[INSTRUCTIONS TO FOLLOW]
The records beneath should be printed exactly, and the pictures are to be left out.

[Dataset entries]
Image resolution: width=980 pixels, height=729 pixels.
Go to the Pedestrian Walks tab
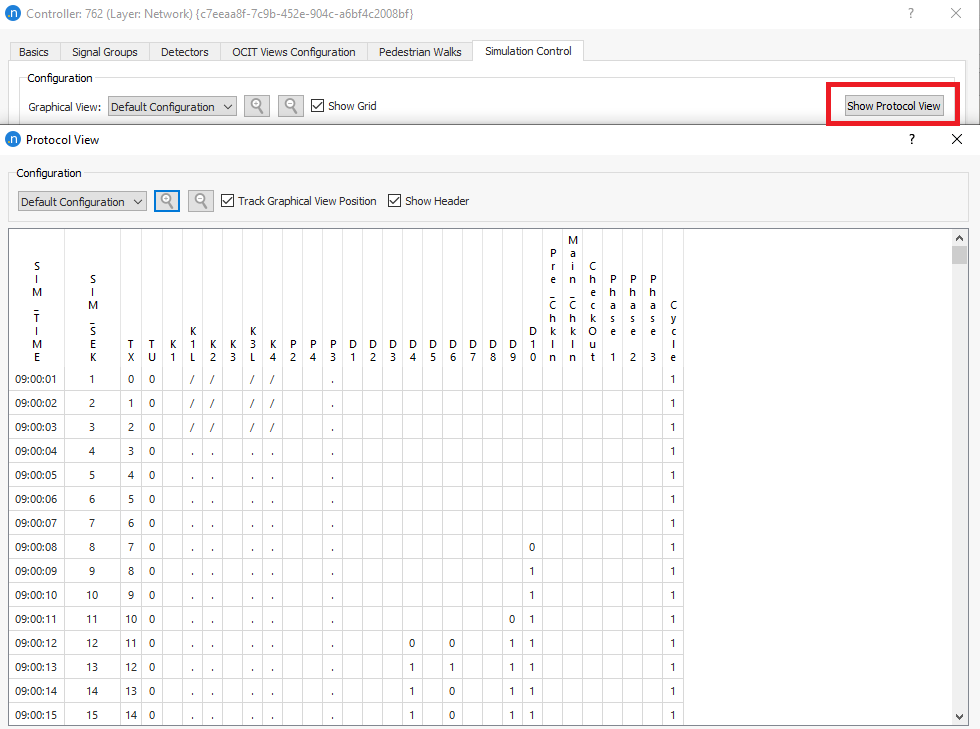420,52
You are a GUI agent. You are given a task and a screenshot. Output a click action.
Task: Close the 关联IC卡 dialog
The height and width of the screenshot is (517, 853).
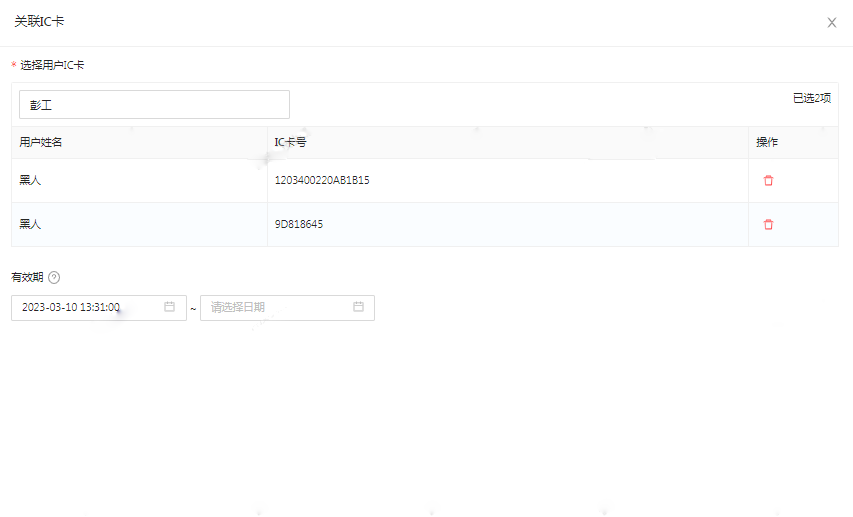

[WRITTEN ANSWER]
Image resolution: width=980 pixels, height=729 pixels.
Go to the Pedestrian Walks tab
420,52
You are a GUI agent. You are given a task and a screenshot. Output a click action.
Task: Close the 关联IC卡 dialog
The height and width of the screenshot is (517, 853).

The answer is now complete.